Sleep-Deprived Drivers a Traffic Safety Threat
In California, there are a number of dangerous behaviors that people may exhibit on the roads. Drunk driving, for example, is widely known as one of the most dangerous.
“There may be another driver behavior that is just as bad as drunk driving,” explained California car accident lawyer James Ballidis, “and that is fatigued or drowsy driving.”
In fact, as Reuters reports, a new French study published in the Archives of Internal Medicine indicated that both drunk drivers and drowsy drivers were at least twice as likely to cause a car accident as a sober, alert driver.
Reuters also indicated that four hours of sleep loss could impair a driver just as much as consuming a six-pack could. For a driver who misses an entire night, on the other hand, his or her sleep-deprived state would impair him or her as much as having a blood alcohol content of .19.

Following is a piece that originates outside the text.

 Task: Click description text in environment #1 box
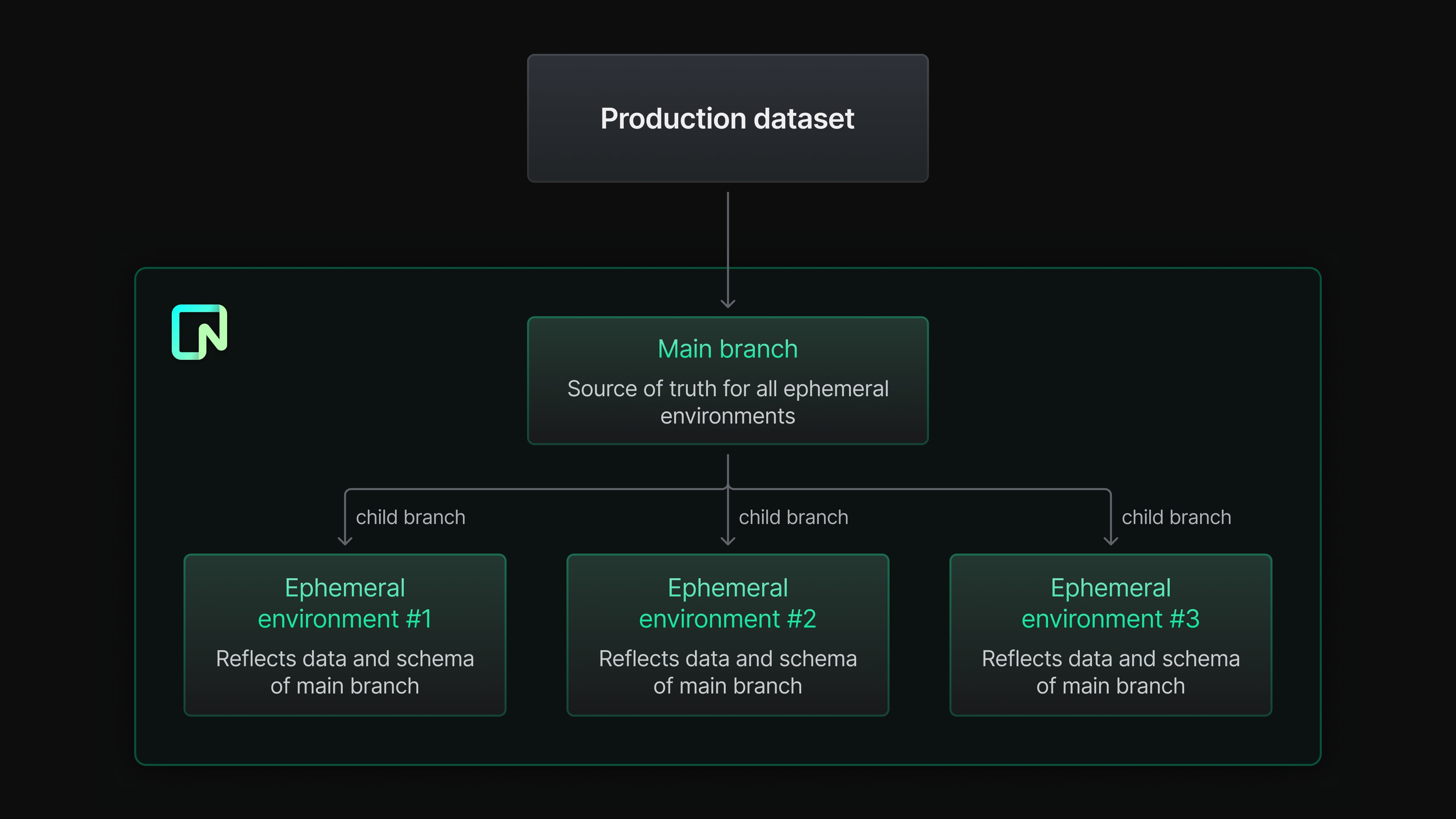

Although drowsy driving is dangerous, many people regularly take the wheel while sleep-deprived. Recently, the Centers for Disease Control and Prevention decided to conduct a widespread study of more than 147,000 people across 19 different states and Washington D.C. to learn more about the prevalence of drowsy driving. Their findings were disturbing.
The Prevalence of Drowsy Driving
The CDC study revealed that drowsy driving is a major public health issue and a serious hazard, reported The New York Times. The Times cited the 730 deadly car accidents in 2009 caused by drowsy driving as evidence of a widespread problem, as well as the 30,000 other crashes caused by drowsy drivers that took place during the same year that were not fatal.
The Times also outlined the results of the CDC study, the largest ever of its kind. According to the study, 4.2 percent of responding adult drivers indicated that they had nodded off or fallen asleep at least once in the past 30 days.
A review of the state-by-state CDC data indicates that the number of drowsy drivers in California was actually higher than this 4.2 percent average. In fact, of the 17,608 Californians who responded to the CDC’s phone survey, 601 reported that they had dozed off as they drove in the past 30 days. This is 4.8 percent of all California-based survey respondents.
The study also indicated that certain groups may be driving fatigued in greater numbers than others. For example, around 5 percent of drivers in the 18-44 age brackets admitted nodding off as compared to just 1.7 percent of drivers ages 65 and up. Men were more likely than women to fall asleep, and those who snored or who slept for shorter periods of time were also more prone to dozing behind the wheel.
A single fatigued driver who falls asleep could cause a major crash and, because a sleeping driver typically doesn’t swerve or brake, the crash is more likely to be high speed and/or head-on.
Holding Drowsy Drivers Accountable
The law makes some attempt to curb drowsy driving by imposing maximum drive-time limits for drivers of commercial vehicles. Commercial drivers must keep logs and take breaks at designated intervals. It is difficult or impossible to impose these types of limitations or requirements on drivers of passenger cars. As such, it is complicated, if not impossible, to create effective legislation to stop drowsy driving.
Further exacerbating the challenge of curbing drowsy driving is the fact that a driver who causes a crash because he or she is tired might not necessarily admit to drowsy driving. There is no test for fatigue like there is for blood alcohol content, so attributing a crash to drowsy driving could prove difficult.
Despite the absence of general laws prohibiting drowsy driving, the behavior can still be considered unreasonably reckless or careless. As such, a person injured in a drowsy driving accident could take legal action and file a civil suit against the driver who caused the crash.